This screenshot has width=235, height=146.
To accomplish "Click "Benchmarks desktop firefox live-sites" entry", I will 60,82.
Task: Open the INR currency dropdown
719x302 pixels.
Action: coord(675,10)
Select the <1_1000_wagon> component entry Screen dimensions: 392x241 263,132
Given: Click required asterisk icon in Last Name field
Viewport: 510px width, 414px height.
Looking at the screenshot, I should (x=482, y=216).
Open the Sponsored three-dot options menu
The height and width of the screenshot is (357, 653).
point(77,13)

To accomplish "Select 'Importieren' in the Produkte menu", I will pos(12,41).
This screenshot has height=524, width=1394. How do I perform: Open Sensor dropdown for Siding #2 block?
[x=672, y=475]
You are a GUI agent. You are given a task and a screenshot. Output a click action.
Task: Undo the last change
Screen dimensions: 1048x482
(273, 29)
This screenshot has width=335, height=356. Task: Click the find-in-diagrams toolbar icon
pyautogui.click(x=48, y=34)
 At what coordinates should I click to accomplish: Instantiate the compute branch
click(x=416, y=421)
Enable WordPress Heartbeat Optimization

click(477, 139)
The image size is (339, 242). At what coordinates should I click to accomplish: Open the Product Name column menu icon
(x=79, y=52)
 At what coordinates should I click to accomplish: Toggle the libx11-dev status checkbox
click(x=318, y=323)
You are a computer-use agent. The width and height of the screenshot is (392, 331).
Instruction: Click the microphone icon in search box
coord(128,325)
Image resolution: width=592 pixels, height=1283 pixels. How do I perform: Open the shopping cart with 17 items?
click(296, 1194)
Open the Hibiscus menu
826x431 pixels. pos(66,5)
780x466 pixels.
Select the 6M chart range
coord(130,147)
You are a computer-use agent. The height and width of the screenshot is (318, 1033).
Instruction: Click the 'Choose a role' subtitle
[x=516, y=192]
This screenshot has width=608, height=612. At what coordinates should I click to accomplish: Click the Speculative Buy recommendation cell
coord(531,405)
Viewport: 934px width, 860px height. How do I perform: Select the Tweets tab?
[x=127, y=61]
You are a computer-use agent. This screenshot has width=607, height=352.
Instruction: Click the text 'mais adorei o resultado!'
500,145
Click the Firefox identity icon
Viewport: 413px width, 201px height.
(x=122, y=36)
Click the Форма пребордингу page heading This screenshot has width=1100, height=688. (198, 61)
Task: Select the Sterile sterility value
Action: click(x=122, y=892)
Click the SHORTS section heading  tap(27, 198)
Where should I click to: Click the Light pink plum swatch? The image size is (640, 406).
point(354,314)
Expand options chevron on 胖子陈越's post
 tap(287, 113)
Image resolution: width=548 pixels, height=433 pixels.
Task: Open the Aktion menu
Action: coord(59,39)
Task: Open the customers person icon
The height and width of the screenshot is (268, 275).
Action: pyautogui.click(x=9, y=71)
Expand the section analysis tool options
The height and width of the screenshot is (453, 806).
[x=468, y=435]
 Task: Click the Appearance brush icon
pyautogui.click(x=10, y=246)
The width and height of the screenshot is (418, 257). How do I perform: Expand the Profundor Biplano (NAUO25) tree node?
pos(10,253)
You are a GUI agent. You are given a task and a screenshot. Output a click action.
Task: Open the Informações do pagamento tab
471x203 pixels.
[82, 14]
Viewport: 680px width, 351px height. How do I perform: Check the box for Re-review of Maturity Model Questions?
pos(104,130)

* * * *

» EXERCISE PROMPT
Out of the data above, transcribe exactly and only the lines starting with the line that has "At what coordinates should I click to accomplish: Toggle" and going on through the line that has "You are a computer-use agent. The width", both included.

» RESPONSE TO THE TASK
 At what coordinates should I click to accomplish: Toggle the libx11-dev status checkbox
click(x=318, y=323)
You are a computer-use agent. The width and height of the screenshot is (392, 331).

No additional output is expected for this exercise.